Inside the delivery room on the bed lay the woman, presided over closely by her husband. He, a younger and taller man, matured but still in possession of his youth's last vestiges, dressed in a green jacket thrown over a plain white shirt and weathered denim jeans all fastened in obvious haste, and thoroughly human. She, nearly the same age has him, a long-snouted pterodon woman, coated in pale whitish-blue feathers with a head of brilliant opaline hair, both now fairly tousled from recent stresses. She wore only a white gown which hung loosely over her lithe reptilian form, and from her back hung two feathered silver wings of majestic span. The gleaming amber jewels of her eyes resonated with the setting sun's pervading rays when they were not screwed shut from the mounting pain of her body's immanent labor.
Surrounding the pair were several medical staff members, all of them various forms of bipedal ancient reptilian, conformed to the general body plan of their anthropoid counterparts. Their scales and feathers alike were naturally decorated with an array of vibrant colors, a measured contrast with the more restrained shades of their patient. Towards the upper right corner of the room's far wall was emblazoned an ornate painting of the Eternal Son's twin incarnations, the green-scaled upright raptor and the bearded Galilean carpenter, accompanied by their respective crucifixes of stone and wood, a massive golden halo in the background encompassing both heads to emphasize the unity of their Person. The author of life had grown from this Earth two races of rational creatures fit to partake in the spiritual reality, and had paid the price of carrying His cross along two separate Golgothas to ensure their reconciliation to Himself.
The only person of primate descent within the room scanned his eyes anxiously across the walls of the bustling room and along the ceiling's bright white lights, whose stark glow pierced his vision with mild discoloration. Rapid motion and the muttered medical terminology of the staff clouded around the edges of his awareness as competing streams of thought collided against one another within the frantic landscape of his mind.
His cone of vision fell once again upon the pterodon woman to which he was wed, her elongated face darkened by the mounting pain which heralded the initiation of the birthing process, feathered limbs and slender torso now made to look disproportionate in light of her strained and bulging abdomen. The woman's body gave off the appearance of unmistakable strain. The man's heart pounded with growing tension, his limbs jittering against the edges of the metal edges of the bed which his fingers grasped with a desperate tightness.
Joy and buzzing excitement had dominated the months leading up to the expected time when his spouse's pregnancy would finally come to term, a flurry of exorbitant purchases and preparations for their approaching new lives as parents about which they fondly speculated with an almost ceaseless elation. That had changed for the man as the appointed time drew nearer.
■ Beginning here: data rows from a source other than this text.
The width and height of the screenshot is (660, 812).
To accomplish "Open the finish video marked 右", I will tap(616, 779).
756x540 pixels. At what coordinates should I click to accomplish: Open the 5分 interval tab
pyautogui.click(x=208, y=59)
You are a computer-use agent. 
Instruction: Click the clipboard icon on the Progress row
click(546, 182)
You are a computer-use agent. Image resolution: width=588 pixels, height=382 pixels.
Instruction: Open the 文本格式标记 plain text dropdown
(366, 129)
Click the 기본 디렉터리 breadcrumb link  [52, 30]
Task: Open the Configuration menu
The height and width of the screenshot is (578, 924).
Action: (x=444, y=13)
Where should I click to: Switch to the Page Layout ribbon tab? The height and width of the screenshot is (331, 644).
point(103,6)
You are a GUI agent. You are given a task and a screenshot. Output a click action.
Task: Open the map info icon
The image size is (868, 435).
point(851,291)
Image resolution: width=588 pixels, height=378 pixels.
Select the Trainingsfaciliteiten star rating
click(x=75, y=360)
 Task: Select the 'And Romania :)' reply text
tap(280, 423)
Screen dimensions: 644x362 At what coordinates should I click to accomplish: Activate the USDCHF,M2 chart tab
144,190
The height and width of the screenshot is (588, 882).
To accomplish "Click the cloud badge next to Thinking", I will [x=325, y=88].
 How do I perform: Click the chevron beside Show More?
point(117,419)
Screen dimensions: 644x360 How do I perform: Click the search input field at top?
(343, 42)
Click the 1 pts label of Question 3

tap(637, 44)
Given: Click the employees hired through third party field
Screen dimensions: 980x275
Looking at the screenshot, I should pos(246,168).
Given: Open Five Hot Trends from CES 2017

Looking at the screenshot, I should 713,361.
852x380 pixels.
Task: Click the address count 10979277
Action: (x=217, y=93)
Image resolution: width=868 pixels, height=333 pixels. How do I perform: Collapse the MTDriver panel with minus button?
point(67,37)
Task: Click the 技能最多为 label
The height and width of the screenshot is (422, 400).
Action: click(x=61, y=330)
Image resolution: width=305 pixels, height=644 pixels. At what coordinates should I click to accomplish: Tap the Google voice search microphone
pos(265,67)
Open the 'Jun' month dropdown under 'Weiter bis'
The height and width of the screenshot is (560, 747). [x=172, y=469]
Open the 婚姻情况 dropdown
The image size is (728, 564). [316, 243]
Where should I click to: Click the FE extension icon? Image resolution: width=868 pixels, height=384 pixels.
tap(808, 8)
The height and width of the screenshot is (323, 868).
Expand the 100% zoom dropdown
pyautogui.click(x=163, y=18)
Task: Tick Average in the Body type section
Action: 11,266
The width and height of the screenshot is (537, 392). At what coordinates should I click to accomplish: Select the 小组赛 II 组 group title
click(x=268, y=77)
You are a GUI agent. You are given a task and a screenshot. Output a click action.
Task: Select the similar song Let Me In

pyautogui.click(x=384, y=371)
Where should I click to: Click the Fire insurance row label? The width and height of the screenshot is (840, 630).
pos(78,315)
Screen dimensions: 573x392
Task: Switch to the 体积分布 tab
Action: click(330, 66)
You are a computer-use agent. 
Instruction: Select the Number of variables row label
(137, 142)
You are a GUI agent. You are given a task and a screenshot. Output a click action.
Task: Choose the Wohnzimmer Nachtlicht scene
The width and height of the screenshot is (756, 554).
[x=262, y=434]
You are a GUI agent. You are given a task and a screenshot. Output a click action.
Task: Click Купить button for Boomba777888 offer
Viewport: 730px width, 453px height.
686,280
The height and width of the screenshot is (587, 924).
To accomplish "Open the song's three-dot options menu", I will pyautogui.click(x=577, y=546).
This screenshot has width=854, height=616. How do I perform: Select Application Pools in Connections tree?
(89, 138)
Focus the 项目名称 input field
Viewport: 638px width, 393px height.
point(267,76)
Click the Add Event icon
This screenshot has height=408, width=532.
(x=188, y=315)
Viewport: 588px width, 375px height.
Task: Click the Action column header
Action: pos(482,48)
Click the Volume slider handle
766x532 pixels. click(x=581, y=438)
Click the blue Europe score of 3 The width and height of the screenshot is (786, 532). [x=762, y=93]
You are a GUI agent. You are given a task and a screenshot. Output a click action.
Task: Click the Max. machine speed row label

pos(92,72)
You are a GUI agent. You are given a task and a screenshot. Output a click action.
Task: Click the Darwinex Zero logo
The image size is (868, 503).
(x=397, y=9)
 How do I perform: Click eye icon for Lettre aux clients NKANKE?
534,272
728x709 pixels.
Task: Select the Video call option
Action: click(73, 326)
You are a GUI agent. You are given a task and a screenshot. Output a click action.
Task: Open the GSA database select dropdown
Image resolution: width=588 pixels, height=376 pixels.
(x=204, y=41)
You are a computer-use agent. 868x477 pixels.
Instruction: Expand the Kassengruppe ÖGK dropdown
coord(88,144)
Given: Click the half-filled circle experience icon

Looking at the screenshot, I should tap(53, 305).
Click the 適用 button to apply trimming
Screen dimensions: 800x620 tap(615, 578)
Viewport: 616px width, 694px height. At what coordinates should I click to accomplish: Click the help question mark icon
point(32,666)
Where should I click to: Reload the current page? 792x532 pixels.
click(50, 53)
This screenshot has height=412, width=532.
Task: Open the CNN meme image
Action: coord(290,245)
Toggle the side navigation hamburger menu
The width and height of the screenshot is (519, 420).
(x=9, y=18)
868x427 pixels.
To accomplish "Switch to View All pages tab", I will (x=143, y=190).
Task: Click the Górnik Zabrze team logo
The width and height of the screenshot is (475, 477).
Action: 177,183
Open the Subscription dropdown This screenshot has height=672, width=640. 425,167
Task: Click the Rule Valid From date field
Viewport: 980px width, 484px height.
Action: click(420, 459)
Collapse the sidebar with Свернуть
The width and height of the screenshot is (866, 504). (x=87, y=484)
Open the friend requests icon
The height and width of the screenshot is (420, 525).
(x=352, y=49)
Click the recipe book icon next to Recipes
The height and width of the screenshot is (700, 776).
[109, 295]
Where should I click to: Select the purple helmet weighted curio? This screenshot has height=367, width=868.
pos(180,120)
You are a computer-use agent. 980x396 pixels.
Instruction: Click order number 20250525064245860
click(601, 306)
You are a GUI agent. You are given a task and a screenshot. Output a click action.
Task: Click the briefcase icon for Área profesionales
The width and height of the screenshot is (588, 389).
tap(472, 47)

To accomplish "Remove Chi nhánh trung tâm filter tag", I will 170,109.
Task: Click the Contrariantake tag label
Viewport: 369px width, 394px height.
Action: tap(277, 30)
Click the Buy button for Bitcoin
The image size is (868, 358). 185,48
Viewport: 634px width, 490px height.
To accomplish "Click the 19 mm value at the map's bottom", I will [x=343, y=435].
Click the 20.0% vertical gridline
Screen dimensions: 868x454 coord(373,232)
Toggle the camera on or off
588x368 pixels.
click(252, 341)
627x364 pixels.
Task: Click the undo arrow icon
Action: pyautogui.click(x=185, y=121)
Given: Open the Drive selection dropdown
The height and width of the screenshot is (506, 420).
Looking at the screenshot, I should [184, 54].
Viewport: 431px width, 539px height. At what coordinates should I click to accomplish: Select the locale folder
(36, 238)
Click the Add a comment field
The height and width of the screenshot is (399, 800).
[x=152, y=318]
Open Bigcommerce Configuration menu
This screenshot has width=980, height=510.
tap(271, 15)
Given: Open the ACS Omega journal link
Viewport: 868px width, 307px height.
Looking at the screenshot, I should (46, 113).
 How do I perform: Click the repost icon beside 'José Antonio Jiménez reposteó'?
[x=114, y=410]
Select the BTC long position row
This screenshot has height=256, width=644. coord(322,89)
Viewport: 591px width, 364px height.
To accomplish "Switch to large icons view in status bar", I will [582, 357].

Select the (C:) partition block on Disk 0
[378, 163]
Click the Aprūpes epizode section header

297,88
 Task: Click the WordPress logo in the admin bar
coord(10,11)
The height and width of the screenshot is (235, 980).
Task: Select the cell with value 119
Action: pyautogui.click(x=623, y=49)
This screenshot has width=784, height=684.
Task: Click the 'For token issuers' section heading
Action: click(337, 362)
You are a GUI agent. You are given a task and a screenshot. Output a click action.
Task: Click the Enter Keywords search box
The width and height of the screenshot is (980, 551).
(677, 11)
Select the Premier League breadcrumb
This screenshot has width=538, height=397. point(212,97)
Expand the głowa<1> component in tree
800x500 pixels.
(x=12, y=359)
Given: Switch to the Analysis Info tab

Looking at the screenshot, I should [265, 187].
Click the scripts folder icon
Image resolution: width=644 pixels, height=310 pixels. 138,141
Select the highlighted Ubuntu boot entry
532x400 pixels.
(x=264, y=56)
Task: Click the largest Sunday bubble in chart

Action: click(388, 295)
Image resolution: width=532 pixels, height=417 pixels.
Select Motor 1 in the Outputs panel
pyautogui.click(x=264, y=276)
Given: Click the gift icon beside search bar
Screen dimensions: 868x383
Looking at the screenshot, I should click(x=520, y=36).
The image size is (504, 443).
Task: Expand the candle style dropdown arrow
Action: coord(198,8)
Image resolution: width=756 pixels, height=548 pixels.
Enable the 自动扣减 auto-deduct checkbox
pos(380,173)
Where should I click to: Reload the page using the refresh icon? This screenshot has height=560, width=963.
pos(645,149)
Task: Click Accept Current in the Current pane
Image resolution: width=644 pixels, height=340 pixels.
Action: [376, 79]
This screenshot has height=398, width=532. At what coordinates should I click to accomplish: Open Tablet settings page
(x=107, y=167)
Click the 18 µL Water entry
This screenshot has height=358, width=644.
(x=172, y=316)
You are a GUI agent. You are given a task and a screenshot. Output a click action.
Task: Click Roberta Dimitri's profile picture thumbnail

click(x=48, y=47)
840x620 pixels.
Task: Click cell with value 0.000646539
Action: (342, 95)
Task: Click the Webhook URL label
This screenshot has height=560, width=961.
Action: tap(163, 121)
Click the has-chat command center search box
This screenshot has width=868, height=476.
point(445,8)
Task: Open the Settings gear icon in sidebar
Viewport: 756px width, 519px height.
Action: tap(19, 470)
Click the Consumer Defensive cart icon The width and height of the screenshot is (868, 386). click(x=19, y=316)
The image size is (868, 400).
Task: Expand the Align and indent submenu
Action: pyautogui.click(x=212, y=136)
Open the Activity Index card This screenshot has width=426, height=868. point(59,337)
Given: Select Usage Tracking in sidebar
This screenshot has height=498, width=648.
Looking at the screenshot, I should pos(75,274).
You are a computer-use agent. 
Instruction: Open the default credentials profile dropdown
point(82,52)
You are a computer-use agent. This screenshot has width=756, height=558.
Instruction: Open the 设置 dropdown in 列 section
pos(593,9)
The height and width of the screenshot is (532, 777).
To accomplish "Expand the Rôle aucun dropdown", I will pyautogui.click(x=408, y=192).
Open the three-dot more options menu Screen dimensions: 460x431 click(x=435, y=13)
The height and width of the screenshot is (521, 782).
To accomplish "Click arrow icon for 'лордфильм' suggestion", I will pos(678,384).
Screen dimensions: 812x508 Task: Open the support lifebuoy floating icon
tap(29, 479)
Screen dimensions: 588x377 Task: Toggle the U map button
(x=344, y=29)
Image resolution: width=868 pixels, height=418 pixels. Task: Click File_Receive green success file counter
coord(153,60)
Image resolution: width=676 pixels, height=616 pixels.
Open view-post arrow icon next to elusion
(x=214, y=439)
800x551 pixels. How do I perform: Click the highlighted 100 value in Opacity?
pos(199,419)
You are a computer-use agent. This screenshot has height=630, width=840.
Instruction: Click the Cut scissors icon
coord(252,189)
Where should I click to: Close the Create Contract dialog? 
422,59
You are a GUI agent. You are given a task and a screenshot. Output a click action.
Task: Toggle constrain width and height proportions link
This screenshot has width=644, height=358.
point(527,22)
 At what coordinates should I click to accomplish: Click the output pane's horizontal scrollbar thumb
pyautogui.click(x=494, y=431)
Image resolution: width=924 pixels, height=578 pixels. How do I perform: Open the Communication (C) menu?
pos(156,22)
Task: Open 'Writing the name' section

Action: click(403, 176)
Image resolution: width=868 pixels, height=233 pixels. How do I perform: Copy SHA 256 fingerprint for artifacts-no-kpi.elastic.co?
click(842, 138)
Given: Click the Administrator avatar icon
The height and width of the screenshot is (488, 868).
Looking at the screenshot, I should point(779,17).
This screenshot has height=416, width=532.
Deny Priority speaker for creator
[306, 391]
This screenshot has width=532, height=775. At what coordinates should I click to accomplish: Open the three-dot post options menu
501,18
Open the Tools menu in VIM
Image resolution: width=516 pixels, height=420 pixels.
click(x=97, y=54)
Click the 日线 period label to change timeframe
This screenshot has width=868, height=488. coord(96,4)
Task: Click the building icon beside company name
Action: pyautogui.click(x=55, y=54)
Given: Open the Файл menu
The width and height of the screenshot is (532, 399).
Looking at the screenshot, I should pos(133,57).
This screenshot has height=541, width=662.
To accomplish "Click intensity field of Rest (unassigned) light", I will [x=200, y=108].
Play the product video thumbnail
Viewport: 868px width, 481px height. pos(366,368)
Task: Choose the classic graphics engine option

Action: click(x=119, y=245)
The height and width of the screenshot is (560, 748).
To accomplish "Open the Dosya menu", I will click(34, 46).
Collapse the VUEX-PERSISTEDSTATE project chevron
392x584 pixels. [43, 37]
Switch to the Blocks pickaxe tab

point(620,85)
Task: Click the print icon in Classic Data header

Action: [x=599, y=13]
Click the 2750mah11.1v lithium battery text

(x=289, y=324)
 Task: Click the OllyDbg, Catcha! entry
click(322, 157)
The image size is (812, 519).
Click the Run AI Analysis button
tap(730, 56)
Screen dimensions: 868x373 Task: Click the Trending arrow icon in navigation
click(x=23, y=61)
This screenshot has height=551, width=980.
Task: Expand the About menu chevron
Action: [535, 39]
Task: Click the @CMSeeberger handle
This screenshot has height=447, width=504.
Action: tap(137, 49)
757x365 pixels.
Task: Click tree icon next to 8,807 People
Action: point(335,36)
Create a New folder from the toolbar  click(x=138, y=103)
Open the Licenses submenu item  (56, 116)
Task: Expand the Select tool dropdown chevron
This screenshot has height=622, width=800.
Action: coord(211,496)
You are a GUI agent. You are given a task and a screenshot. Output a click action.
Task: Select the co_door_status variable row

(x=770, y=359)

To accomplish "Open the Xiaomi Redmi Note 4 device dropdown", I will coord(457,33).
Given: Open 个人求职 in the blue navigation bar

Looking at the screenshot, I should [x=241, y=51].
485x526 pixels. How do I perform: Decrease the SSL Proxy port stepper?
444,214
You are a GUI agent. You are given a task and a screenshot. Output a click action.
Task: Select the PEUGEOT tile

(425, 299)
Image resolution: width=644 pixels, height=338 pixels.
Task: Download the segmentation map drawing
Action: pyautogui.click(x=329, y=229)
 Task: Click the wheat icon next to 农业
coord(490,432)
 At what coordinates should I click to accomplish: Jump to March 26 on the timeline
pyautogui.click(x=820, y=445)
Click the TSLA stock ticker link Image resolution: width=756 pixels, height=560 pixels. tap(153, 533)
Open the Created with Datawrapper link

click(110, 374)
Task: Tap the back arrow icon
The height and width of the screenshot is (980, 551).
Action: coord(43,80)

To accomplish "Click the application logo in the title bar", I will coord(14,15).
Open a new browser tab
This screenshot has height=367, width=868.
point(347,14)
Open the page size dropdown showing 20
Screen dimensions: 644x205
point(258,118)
In recent weeks there arose first as soft murmuring shadows and then as increasingly more insistent intrusive patterns a spectre of dread that loomed silently above the celebratory atmosphere which otherwise monopolized the time spent with the mother of his unborn child. The body of their offspring which developed within the woman's guarded womb had been carefully monitored since a short time after its conception, various medical experts tirelessly checking for any harmful irregularities. So far, they had found none. The siring of hybrid children by human and dinosaur couplings was rare, but hardly unheard of; the doctors had not been fumbling blindly in their evaluations.
Such assurances in regular checkups and months of additional training had, for most of the man's experience of awaiting his first child, done their part in assuaging potential anxieties about any threats posed to the two most important people in his life who for the time being physically bound to one another in the inescapably vicarious nature of the prenatal process - but now they had started to falter under churning black tendrils of worry and doubt.
The latter stages of the woman's parturiency had left him with pressing images of her body's fragility. Her feathers had more often grown slick with sweat, and exhaustion reigned over her for long hours of each day. Numerous varying pains rose to increasing prominence as her body's biological systems were pushed to their highest limits, and the frequency of her discomfort often caused her to become irritable and sensitive. Pregnancy was difficult, and childbirth was dangerous. The sights of his partner's straining form ignited within him unwanted notions of bodily danger befalling her or the tiny child within her, which had recently taken to tormenting him in moments where he allowed his thoughts to wander, as they currently were. Worst-case scenarios of mortal terror instantaneously simulated themselves without invitation in his mind's eye, forcefully dragging him into the contemplation of possibilities too awful to name.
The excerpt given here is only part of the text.